Around the side of the main building, Tarek Atoui’s sound installation Glitter Beats and Wild Synths incorporates improvised materials into its precise choreography. Taking over the school’s massive gymnasium, his kinetic instruments form an in-situ symphony: driftwood, rotators, IVs filled with fluids and fans laid out on the floor in careful arrangements become percussive instruments that turn on with a wisp or a drop. At the Tenjinyama Cultural Plaza of Okayama Prefecture, Mika Tajima remotely activates New Humans, an oily, menacing recessed pool of undulating black liquid recessed in a neat rectangle in the floor. Her Force Touch (Corporis), a grid of gold-chromed jacuzzi jets inlaid within the nearby concrete wall “breathe” into a state of self-regulation, exhaling and forcing out air, causing a breeze with the same intensity of a fingertip gliding across a touchscreen.
As a parting gift of sorts, Sean Raspet collaborated with Integriculture Inc. for his Nonfood lunchbox of edible fuel for the future. Reacting to the looming crisis of natural resources, he created cheerfully colored meal kits with cookies, bananas with edible peels and rice balls as a sustainable alternative method of calorie consumption. We ate them on the walk over to the opulent Okayama Castle, where Lili Reynaud-Dewar screened her film I Want All Of The Above To Be The Sun (If the Snake) in a small wooden house on the grounds. Reynaud-Dewar became the exhibition’s most meta participant by being “IF THE SNAKE”‘s first visitor: she filmed her own reactions to visiting many of the other works on view, wearing only bright white canvas sneakers and a slick of silver body paint. Works by Étienne Chambaud, Paul Chan, Ian Cheng, Melissa Dubbin and Aaron S. Davidson, Glass Bead, Elizabeth Hénaff and Eva L’Hoest round out the show.

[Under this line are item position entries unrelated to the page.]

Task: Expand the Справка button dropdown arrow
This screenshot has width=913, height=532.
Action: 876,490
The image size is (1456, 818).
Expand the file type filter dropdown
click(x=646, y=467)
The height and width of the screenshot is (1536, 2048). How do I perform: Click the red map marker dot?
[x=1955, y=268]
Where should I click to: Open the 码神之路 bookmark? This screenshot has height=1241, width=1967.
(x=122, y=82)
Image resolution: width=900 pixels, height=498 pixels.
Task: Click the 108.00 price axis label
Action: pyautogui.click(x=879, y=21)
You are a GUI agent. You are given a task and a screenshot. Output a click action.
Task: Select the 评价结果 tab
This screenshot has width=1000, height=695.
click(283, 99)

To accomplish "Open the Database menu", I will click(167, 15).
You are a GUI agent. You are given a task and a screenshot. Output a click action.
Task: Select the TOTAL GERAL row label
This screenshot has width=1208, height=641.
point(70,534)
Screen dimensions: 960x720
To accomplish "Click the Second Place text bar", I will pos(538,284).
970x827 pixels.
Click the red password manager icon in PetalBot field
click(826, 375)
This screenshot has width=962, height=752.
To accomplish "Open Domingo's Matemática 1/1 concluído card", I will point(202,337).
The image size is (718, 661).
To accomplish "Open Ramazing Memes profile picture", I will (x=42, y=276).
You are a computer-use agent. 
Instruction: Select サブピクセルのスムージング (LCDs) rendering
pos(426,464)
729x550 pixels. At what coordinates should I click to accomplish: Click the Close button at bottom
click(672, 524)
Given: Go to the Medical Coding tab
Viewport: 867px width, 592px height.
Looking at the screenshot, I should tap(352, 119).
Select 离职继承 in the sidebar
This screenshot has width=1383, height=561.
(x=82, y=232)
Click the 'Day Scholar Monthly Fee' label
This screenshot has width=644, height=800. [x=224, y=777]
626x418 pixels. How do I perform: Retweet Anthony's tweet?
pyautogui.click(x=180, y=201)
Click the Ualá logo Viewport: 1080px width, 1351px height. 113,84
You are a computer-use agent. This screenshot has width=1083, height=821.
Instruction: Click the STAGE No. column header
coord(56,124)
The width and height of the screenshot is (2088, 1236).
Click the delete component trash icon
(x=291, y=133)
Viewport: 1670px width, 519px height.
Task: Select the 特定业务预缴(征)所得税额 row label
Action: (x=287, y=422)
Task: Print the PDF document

“IF THE SNAKE” comes back full circle, literally, on the grounds of the Former Uchisange Elementary School, where Rosenkranz presents a second work: a round wooden gazebo holds her Healer (Waters), an animatronic snake stretching itself several meters long, covered in black fabric and responding to Annlee, an anime character bought by Huyghe and Philippe Parreno in 1999, who is again on view in the film Two Minute Out of Time, screening inside the Hayashibara Museum of Art while actors perform Sehgal’s own Ann Lee in front of its faint projection. Moving at an almost invisible pace, this snake’s head may eventually coil to reach its own tail by its fangs, forming the symbol of the chaos surrounding our world: the ouroboros. Or perhaps it will end up taking on many other forms. Besides being known as an omen, the snake is also known for the ease with which it sheds its old skin.